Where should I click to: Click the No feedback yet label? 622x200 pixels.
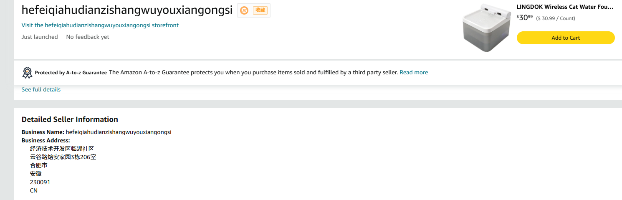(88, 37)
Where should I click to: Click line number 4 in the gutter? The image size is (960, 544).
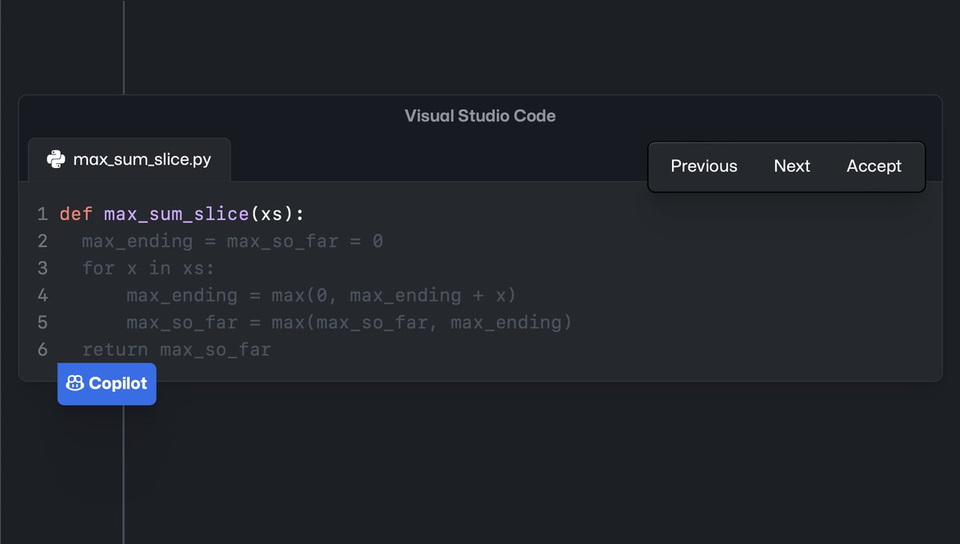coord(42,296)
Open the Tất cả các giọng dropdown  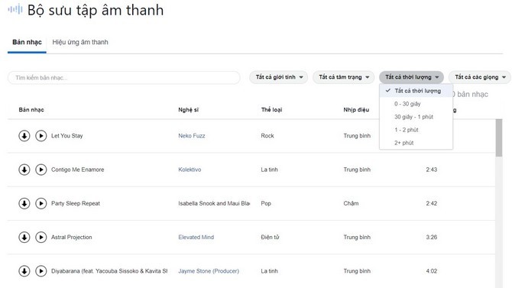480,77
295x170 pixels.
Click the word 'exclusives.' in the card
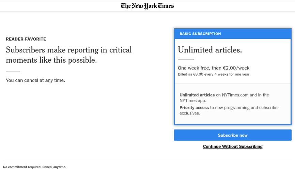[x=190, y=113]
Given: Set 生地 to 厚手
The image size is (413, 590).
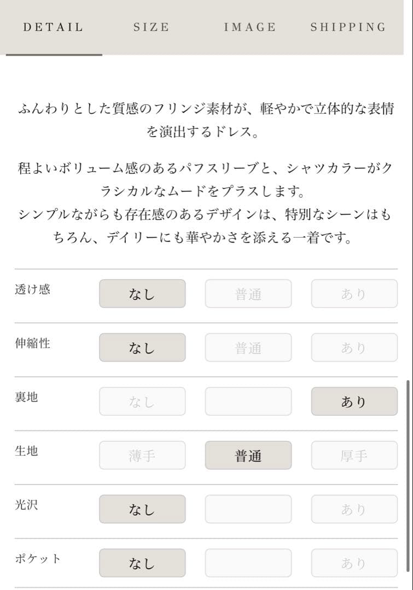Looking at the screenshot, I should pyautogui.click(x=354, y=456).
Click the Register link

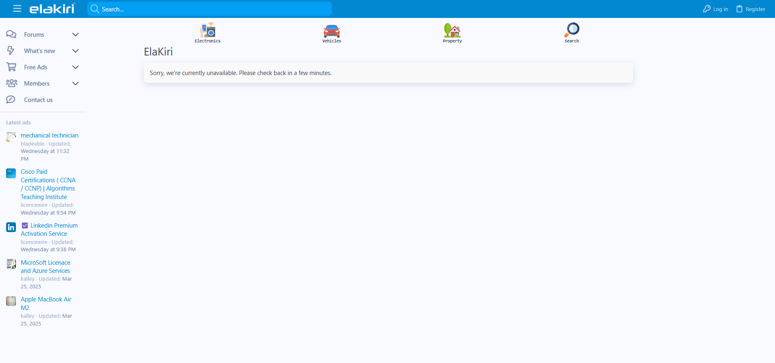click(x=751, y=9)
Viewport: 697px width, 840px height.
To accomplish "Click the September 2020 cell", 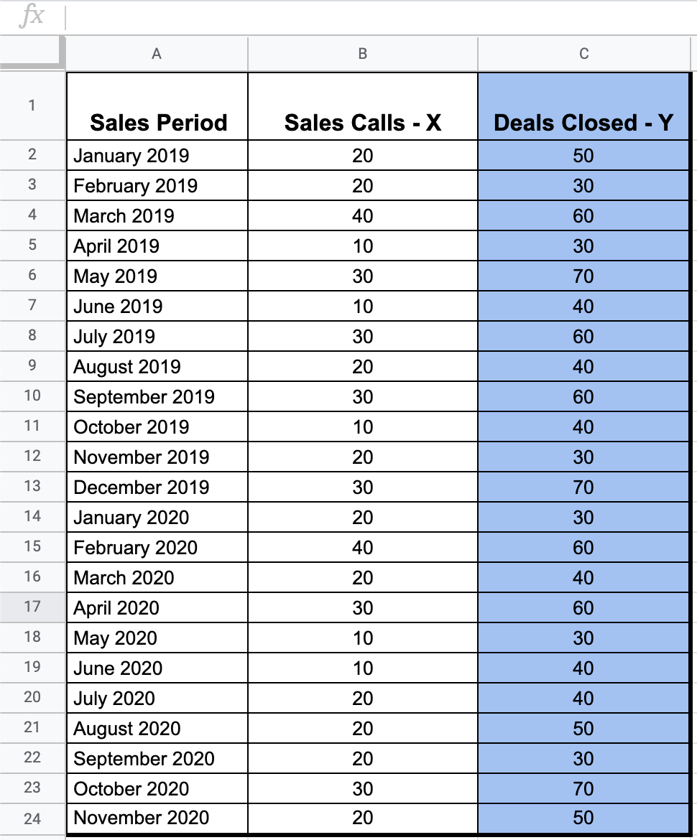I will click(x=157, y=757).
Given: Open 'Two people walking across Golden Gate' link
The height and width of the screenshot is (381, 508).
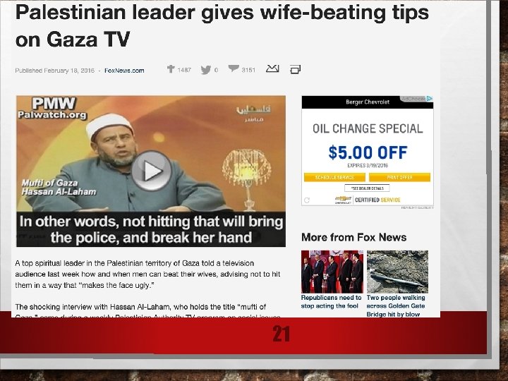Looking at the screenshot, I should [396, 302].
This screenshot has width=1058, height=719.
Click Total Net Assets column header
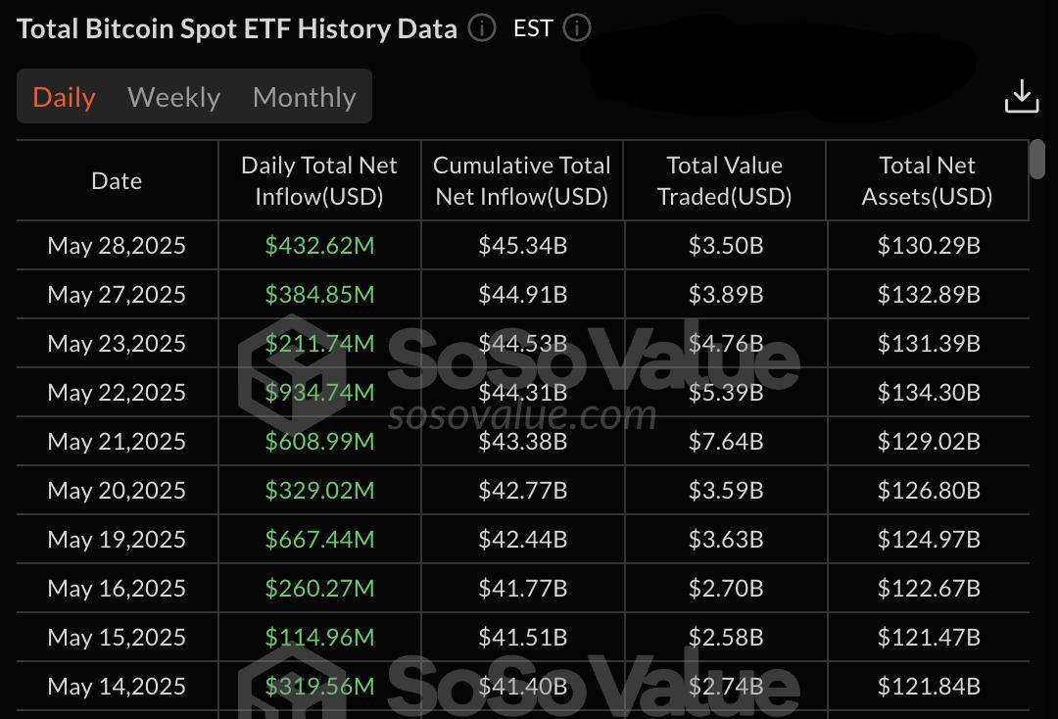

========================================================================

= TASK DETAILS =
Reproduce precisely the lines of the entries above, from the one containing "This screenshot has width=1058, height=719." through the final one, both ends included, and omit the pictures.

= THE ANSWER =
This screenshot has width=1058, height=719.
Click Total Net Assets column header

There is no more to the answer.